* **REQUIRED ACTION**: Write out, word for word, the part of the accuracy notebook text below that opens with the words containing "## Exercise 2: Understanding" and closes with "positives and negatives.".

··· SUPPLIED TEXT

In this exercise, you will implement a function to calculate the accuracy from true and predicted class labels. We will then compare the accuracy of predicted class labels for various predictions.

Implement below a function to compute the accuracy from a dataframe with true and predicted class labels:

- the `target` column contains the true labels
- the `prediction` column contains the model prediction for the class labels


In [None]:
def accuracy(df):
    """
        Given a dataframe with `prediction` and `target` columns, 
        compute the accuracy metric
    
    Args:
        df (pd.DataFrame): the dataframe, with `prediction` and `target` columns

    Returns:
        accuracy (float): the accuracy metric    
    """    

    # YOUR CODE HERE
    raise NotImplementedError()
    
    return accuracy


In [None]:
df_1 = pd.DataFrame({"target": np.array([0, 0, 1, 1, 0, 1, 1, 1, 1, 0, 0])})

df_1_all_zeros = df_1.copy()
df_1_all_zeros["prediction"] = 0 
np.testing.assert_almost_equal(accuracy(df_1_all_zeros), 0.4545, 2)

df_1_all_ones = df_1.copy()
df_1_all_ones["prediction"] = 1
np.testing.assert_almost_equal(accuracy(df_1_all_ones), 0.54545, 2)

df_2 = pd.DataFrame({"target": np.array([0, 1, 1, 1, 0, 1, 1, 1, 1, 0, 1])})

df_2_all_zeros = df_2.copy()
df_2_all_zeros["prediction"] = 0 
np.testing.assert_almost_equal(accuracy(df_2_all_zeros), 0.2727, 2)

df_2_all_ones = df_2.copy()
df_2_all_ones["prediction"] = 1
np.testing.assert_almost_equal(accuracy(df_2_all_ones), 0.7272, 2)


Let's calculate the accuracy for predictions for a threshold = 0.5:

In [None]:
# run this cell

df = load_data()
df["prediction"] = df['probas'].apply(threshold_probas)
print(f"Accuracy of predictions: {accuracy(df)}")

Now let's see what would happen if we just predicted 0 (majority class) or 1 for every data point:

In [None]:
df["prediction"] = 0
print(f"Accuracy of predicting always zero: {accuracy(df)}")


df["prediction"] = 1
print(f"Accuracy of predicting always one: {accuracy(df)}")


As you see, the accuracy can be misleading. We got nearly the same accuracy for predicting all 0s and for our actual prediction with a threshold of 0.5 (0.84 vs. 0.85). If we optimized our model just for accuracy, we could end up with a model that just predicts all zero values. Let's move on to other metrics from the learning notebook.

We'll start with the confusion matrix and the insights it gives us.

## Exercise 2: Understanding metrics at a particular threshold 

We'll now look into confusion matrices. For this purpose we'll use a threshold of 0.3 and plot the confusion matrix. You will then use the numbers in the confusion matrix to calculate the true and false positives and negatives.

In [None]:
# run this cell to calculate predictions for threshold = 0.3 and plot the corresponding confusion matrix

df = load_data()

······
··· INFORMATION SHOWN

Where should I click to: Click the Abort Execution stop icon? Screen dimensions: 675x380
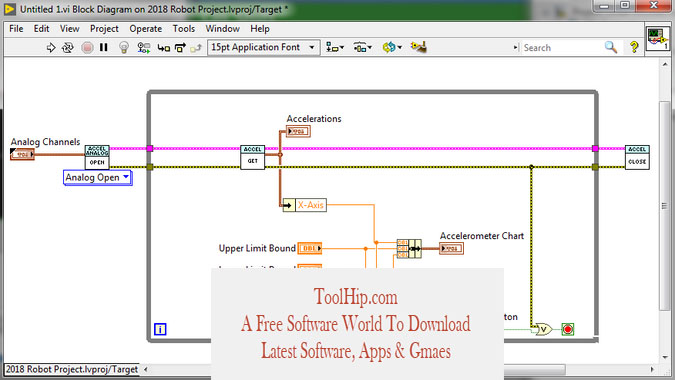tap(87, 47)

······

* **WRITTEN ANSWER**:
## Exercise 2: Understanding metrics at a particular threshold 

We'll now look into confusion matrices. For this purpose we'll use a threshold of 0.3 and plot the confusion matrix. You will then use the numbers in the confusion matrix to calculate the true and false positives and negatives.